EXERCISE PROMPT:
Go to the line containing "Click the Delete label on the card" and retype it and every later line exactly as written, up to the last line of the entries. Keep pictures out.

DATA LISTING START

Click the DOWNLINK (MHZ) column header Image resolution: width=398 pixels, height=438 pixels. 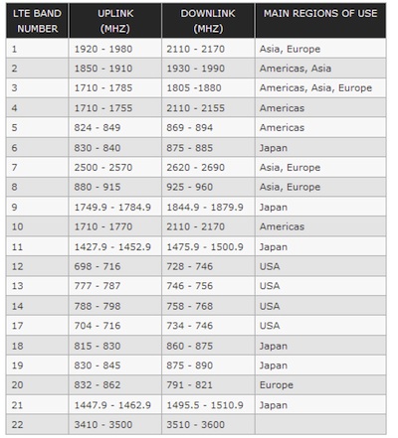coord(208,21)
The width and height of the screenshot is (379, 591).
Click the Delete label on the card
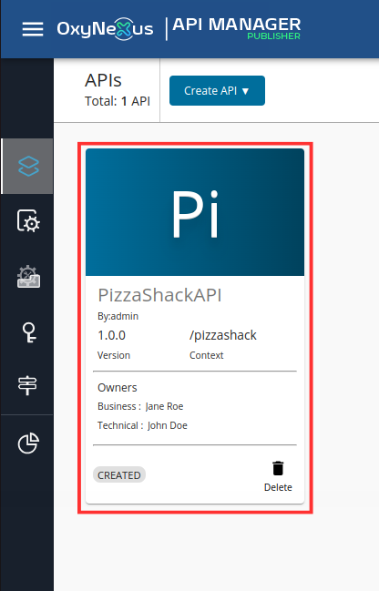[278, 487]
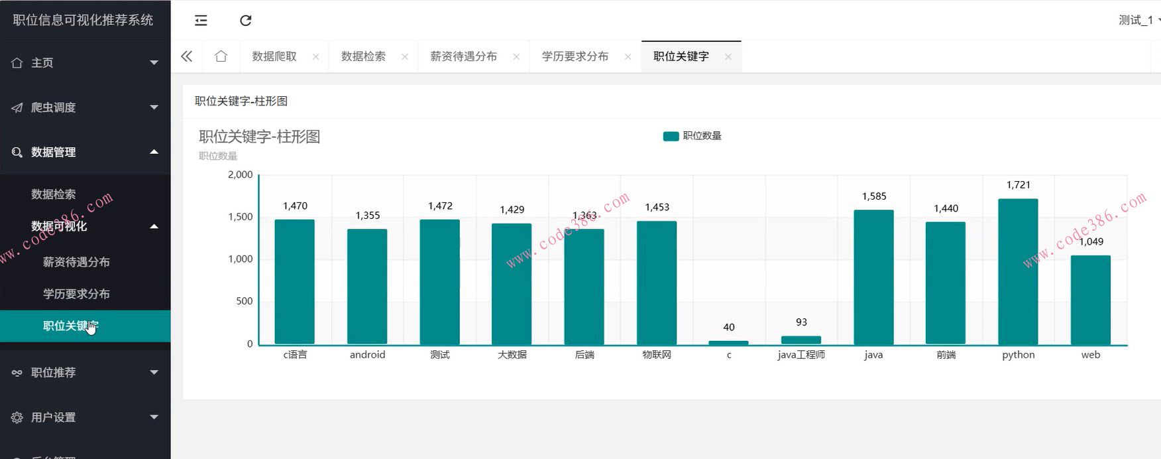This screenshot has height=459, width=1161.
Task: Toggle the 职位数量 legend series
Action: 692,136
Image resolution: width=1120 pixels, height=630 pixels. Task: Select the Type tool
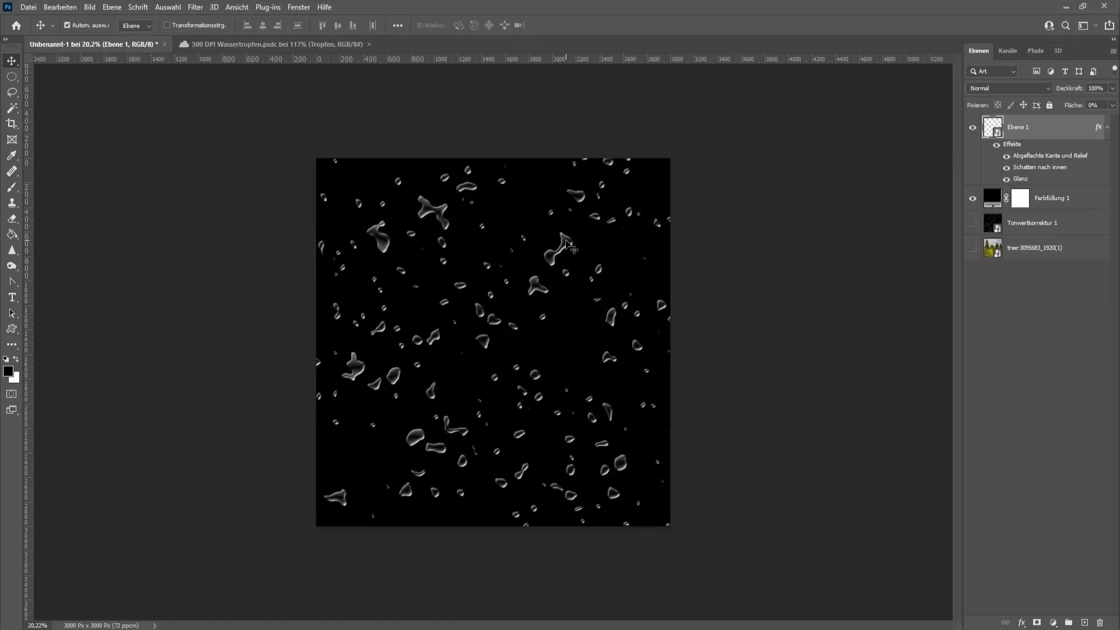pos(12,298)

DATA LISTING END

EXERCISE OUTPUT:
Click the Delete label on the card
[278, 487]
This screenshot has height=459, width=1161.
Task: Toggle the 职位数量 legend series
Action: 692,136
Image resolution: width=1120 pixels, height=630 pixels. Task: Select the Type tool
pos(12,298)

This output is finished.